Below are some records. Print all of them exactly as they appear.

▶ [INPUT RECORDS]:
________________________

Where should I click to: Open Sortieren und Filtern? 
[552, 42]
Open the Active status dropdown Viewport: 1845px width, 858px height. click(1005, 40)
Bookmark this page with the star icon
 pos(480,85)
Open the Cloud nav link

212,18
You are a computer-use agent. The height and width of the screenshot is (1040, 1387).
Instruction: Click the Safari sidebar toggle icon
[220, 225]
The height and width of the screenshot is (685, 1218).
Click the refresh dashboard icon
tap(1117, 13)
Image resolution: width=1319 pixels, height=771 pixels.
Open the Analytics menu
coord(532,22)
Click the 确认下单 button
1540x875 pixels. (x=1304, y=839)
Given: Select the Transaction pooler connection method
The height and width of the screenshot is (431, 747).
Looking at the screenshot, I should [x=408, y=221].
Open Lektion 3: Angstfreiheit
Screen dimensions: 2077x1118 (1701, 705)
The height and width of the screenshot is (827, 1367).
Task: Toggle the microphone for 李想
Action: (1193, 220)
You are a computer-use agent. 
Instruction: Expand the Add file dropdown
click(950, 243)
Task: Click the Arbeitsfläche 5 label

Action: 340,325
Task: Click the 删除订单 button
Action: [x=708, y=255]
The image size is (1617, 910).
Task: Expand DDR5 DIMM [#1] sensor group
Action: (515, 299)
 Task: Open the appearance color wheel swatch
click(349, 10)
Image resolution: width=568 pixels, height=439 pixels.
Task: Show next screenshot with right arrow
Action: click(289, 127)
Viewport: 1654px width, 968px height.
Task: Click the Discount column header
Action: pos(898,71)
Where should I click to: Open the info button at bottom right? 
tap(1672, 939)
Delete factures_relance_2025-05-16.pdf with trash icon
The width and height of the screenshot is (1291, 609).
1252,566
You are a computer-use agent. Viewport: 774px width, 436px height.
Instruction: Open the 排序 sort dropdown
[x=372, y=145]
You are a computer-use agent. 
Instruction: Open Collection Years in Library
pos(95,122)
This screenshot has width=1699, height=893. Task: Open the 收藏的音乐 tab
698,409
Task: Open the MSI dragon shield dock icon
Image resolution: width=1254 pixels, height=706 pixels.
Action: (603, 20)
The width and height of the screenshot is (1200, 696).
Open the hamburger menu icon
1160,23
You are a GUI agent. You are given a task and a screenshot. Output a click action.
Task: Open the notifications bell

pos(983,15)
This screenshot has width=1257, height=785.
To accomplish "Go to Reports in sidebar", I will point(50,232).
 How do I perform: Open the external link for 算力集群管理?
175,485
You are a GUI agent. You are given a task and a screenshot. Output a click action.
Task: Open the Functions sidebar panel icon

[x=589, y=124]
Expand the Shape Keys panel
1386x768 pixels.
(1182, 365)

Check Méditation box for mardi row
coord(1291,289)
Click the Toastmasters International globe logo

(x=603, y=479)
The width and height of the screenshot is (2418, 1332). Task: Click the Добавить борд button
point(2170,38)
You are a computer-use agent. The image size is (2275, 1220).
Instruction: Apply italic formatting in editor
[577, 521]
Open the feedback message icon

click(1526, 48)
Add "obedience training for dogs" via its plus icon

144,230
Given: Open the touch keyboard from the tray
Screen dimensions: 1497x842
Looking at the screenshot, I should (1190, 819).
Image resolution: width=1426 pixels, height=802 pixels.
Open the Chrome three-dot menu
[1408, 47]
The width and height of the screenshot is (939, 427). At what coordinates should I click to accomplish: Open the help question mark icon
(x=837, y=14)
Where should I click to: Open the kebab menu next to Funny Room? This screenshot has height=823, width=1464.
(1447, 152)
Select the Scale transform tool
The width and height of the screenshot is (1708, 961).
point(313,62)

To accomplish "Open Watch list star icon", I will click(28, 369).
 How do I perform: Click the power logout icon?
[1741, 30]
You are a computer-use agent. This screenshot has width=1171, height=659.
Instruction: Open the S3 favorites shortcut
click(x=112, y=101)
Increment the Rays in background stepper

________________________

▶ [OUTPUT FOR THIS TASK]:
Where should I click to: Open Sortieren und Filtern? 
[552, 42]
Open the Active status dropdown Viewport: 1845px width, 858px height. click(1005, 40)
Bookmark this page with the star icon
 pos(480,85)
Open the Cloud nav link

212,18
You are a computer-use agent. The height and width of the screenshot is (1040, 1387).
Instruction: Click the Safari sidebar toggle icon
[220, 225]
The height and width of the screenshot is (685, 1218).
Click the refresh dashboard icon
tap(1117, 13)
Image resolution: width=1319 pixels, height=771 pixels.
Open the Analytics menu
coord(532,22)
Click the 确认下单 button
1540x875 pixels. (x=1304, y=839)
Given: Select the Transaction pooler connection method
The height and width of the screenshot is (431, 747).
Looking at the screenshot, I should [x=408, y=221].
Open Lektion 3: Angstfreiheit
Screen dimensions: 2077x1118 (1701, 705)
The height and width of the screenshot is (827, 1367).
Task: Toggle the microphone for 李想
Action: (1193, 220)
You are a computer-use agent. 
Instruction: Expand the Add file dropdown
click(950, 243)
Task: Click the Arbeitsfläche 5 label

Action: 340,325
Task: Click the 删除订单 button
Action: [x=708, y=255]
The image size is (1617, 910).
Task: Expand DDR5 DIMM [#1] sensor group
Action: (515, 299)
 Task: Open the appearance color wheel swatch
click(349, 10)
Image resolution: width=568 pixels, height=439 pixels.
Task: Show next screenshot with right arrow
Action: click(289, 127)
Viewport: 1654px width, 968px height.
Task: Click the Discount column header
Action: pos(898,71)
Where should I click to: Open the info button at bottom right? 
tap(1672, 939)
Delete factures_relance_2025-05-16.pdf with trash icon
The width and height of the screenshot is (1291, 609).
1252,566
You are a computer-use agent. Viewport: 774px width, 436px height.
Instruction: Open the 排序 sort dropdown
[x=372, y=145]
You are a computer-use agent. 
Instruction: Open Collection Years in Library
pos(95,122)
This screenshot has width=1699, height=893. Task: Open the 收藏的音乐 tab
698,409
Task: Open the MSI dragon shield dock icon
Image resolution: width=1254 pixels, height=706 pixels.
Action: (603, 20)
The width and height of the screenshot is (1200, 696).
Open the hamburger menu icon
1160,23
You are a GUI agent. You are given a task and a screenshot. Output a click action.
Task: Open the notifications bell

pos(983,15)
This screenshot has width=1257, height=785.
To accomplish "Go to Reports in sidebar", I will point(50,232).
 How do I perform: Open the external link for 算力集群管理?
175,485
You are a GUI agent. You are given a task and a screenshot. Output a click action.
Task: Open the Functions sidebar panel icon

[x=589, y=124]
Expand the Shape Keys panel
1386x768 pixels.
(1182, 365)

Check Méditation box for mardi row
coord(1291,289)
Click the Toastmasters International globe logo

(x=603, y=479)
The width and height of the screenshot is (2418, 1332). Task: Click the Добавить борд button
point(2170,38)
You are a computer-use agent. The image size is (2275, 1220).
Instruction: Apply italic formatting in editor
[577, 521]
Open the feedback message icon

click(1526, 48)
Add "obedience training for dogs" via its plus icon

144,230
Given: Open the touch keyboard from the tray
Screen dimensions: 1497x842
Looking at the screenshot, I should (1190, 819).
Image resolution: width=1426 pixels, height=802 pixels.
Open the Chrome three-dot menu
[1408, 47]
The width and height of the screenshot is (939, 427). At what coordinates should I click to accomplish: Open the help question mark icon
(x=837, y=14)
Where should I click to: Open the kebab menu next to Funny Room? This screenshot has height=823, width=1464.
(1447, 152)
Select the Scale transform tool
The width and height of the screenshot is (1708, 961).
point(313,62)

To accomplish "Open Watch list star icon", I will click(28, 369).
 How do I perform: Click the power logout icon?
[1741, 30]
You are a computer-use agent. This screenshot has width=1171, height=659.
Instruction: Open the S3 favorites shortcut
click(x=112, y=101)
Increment the Rays in background stepper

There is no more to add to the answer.